### STATED TASK 1
Reproduce the Elishe biography starting at the words "Armenian historian (410–475)" and ending after "Sassanid Iranian rule.", swapping "Armenian historian" for "Armenian chronicler" throughout.
### STATED TASK 2
Answer these questions from the Elishe biography:
(a) To what city was Elishe sent in 434 to study?
(b) Who asked him to write the history of the events around the battle of Avarayr?
(c) To which monastery were his remains taken after his death?

### DOCUMENT EXCERPT
[START]

Vardapet (Doctor of the Church)
- Born: 410
- Died: 475
- Venerated in: Armenian Apostolic Church Armenian Catholic Church

= Elishe =

Armenian historian (410–475)

Elishe (Եղիշէ, /hy/, 410 - 475) was an Armenian historian from the time of late antiquity, best known as the author of History of Vardan and the Armenian War, a history of the fifth-century Armenian revolt led by Vardan Mamikonian against the suppression of Christianity under Sassanid Iranian rule.

==Life==
According to ancient and medieval sources that have trickled down to historians, Elishe was one of the younger pupils of Sahak Partev and Mesrop Mashtots, the inventor of the Armenian alphabet. In 434, he, along with several other students, were sent to Alexandria to study Greek, Syriac and the liberal arts. He returned to Armenia in 441 and entered into military service, serving as a soldier or secretary to Sparapet Vardan Mamikonian. (Note: Some have also identified him with Elishe, Bishop of Amatuni, who took part in the 449 Synod of Artashat.) He took part in the war of religious independence (449–451) against the Persian king Yazdegerd II.

Following their defeat at the battle of Avarayr, he renounced military life, became a hermit and retired to the mountains south of Lake Van (in the province of Rshtunik). In 464–465, he was asked to write the history of the events leading up to and after the battle of Avarayr by a priest named David Mamikonian. Following his death, his remains were removed and taken to the Surb Astvatsatsin Monastery, located along Lake Van's shoreline. All ancient authorities speak of Elishe as a vardapet (church doctor).

Beginning with Babgen Guleserian in 1909 and Father Nerses Akinian, a member of the Mkhitarian Congregation, in the 1930s, the dating of Elishe's work was cast into doubt and moved a century or two forward. One point from their argument was predicated on the assumption that the Armenian translation of Philo's works, which Elishe uses, was not made until around 600 AD. However, the translation of Philo's works had taken place during the early "Hellenizing" period of the Golden Age of Armenian literature (the fifth century AD). Scholars argue that neither the dating of the Hellenizing phase nor the presence of Hellenizing vocabulary are necessarily dependent on Elishe’s dating. Furthermore, there are no verbal literal parallels between the two authors, since Elishe directly translated Philo's work from its original Greek into Armenian.

[END]

### COLLECTED MATERIAL
[START]

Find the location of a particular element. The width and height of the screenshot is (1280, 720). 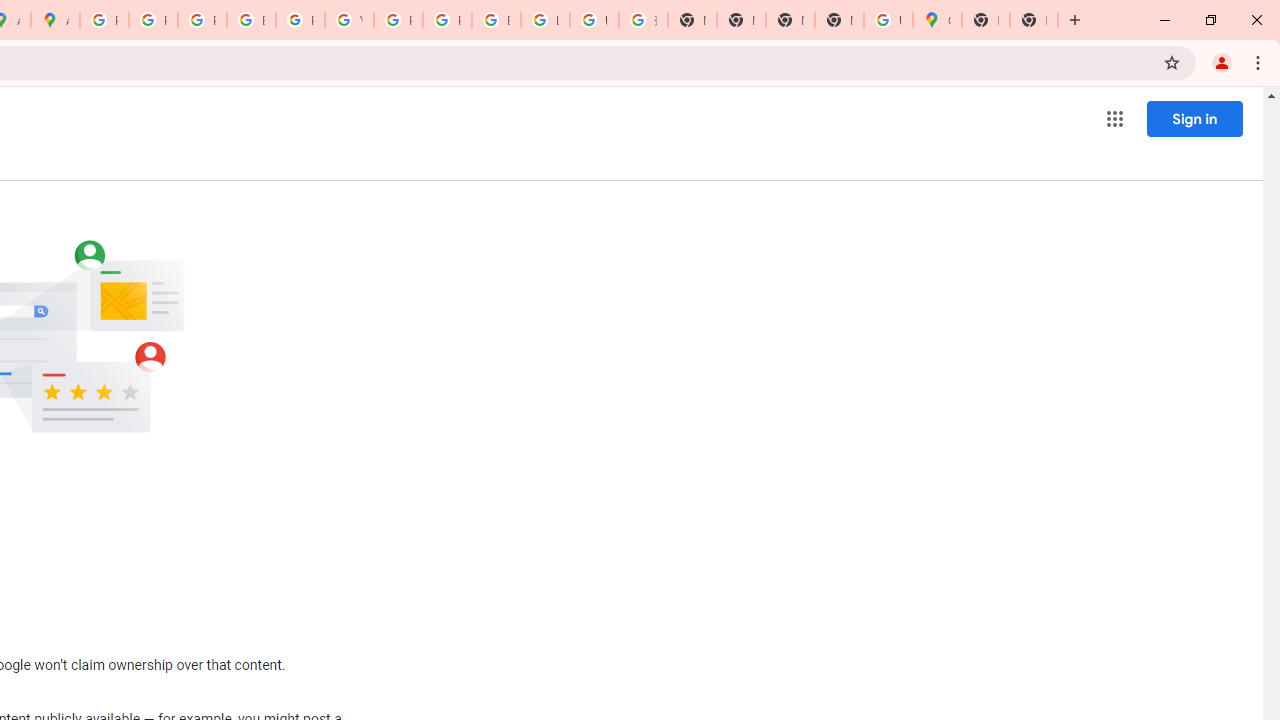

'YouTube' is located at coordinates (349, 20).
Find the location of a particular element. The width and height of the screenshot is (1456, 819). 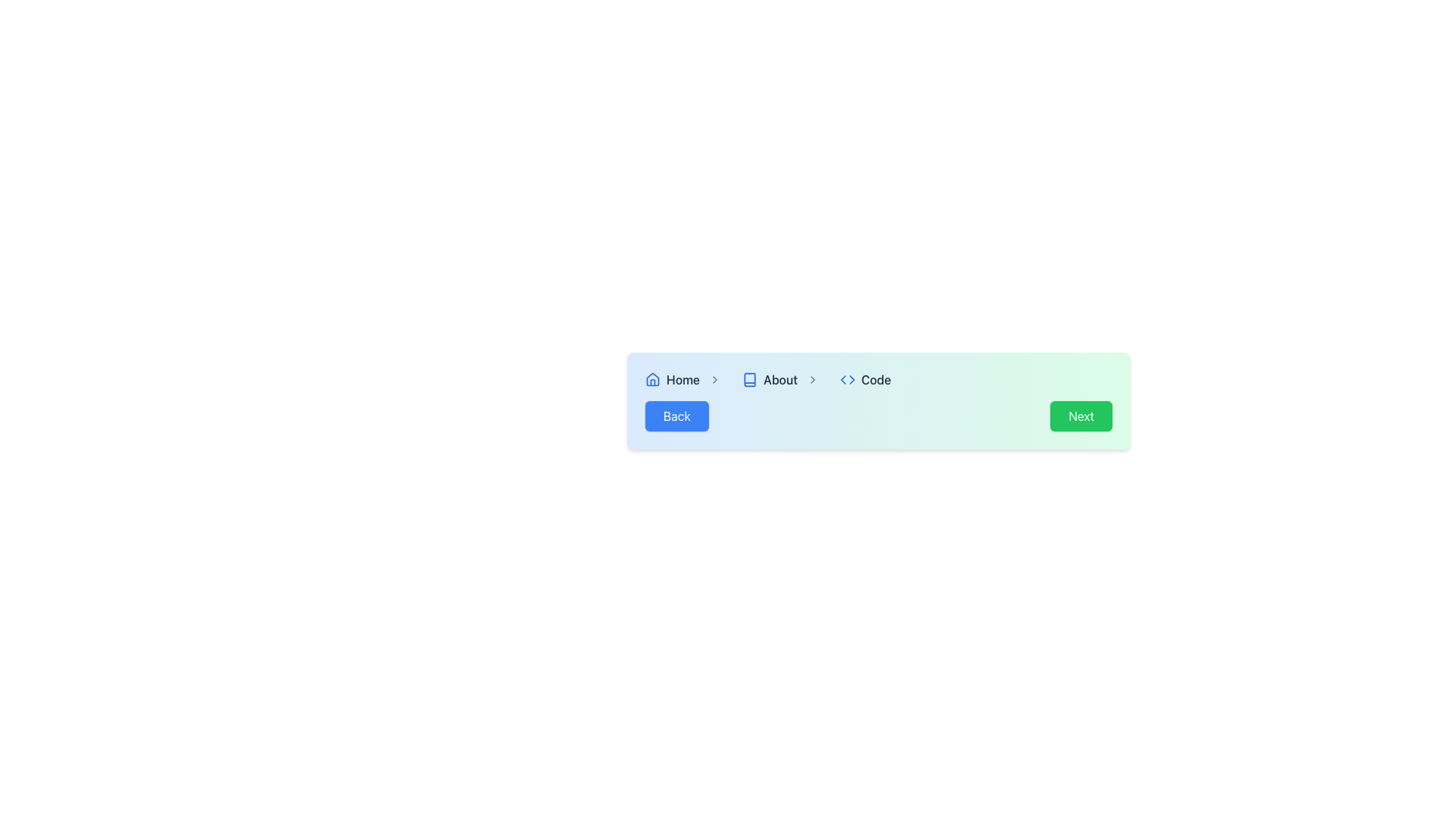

[END]

### OUTPUT 1
Armenian chronicler (410–475)

Elishe (Եղիշէ, /hy/, 410 - 475) was an Armenian chronicler from the time of late antiquity, best known as the author of History of Vardan and the Armenian War, a history of the fifth-century Armenian revolt led by Vardan Mamikonian against the suppression of Christianity under Sassanid Iranian rule.

### OUTPUT 2
(a) Alexandria
(b) A priest named David Mamikonian
(c) The Surb Astvatsatsin Monastery, along Lake Van's shoreline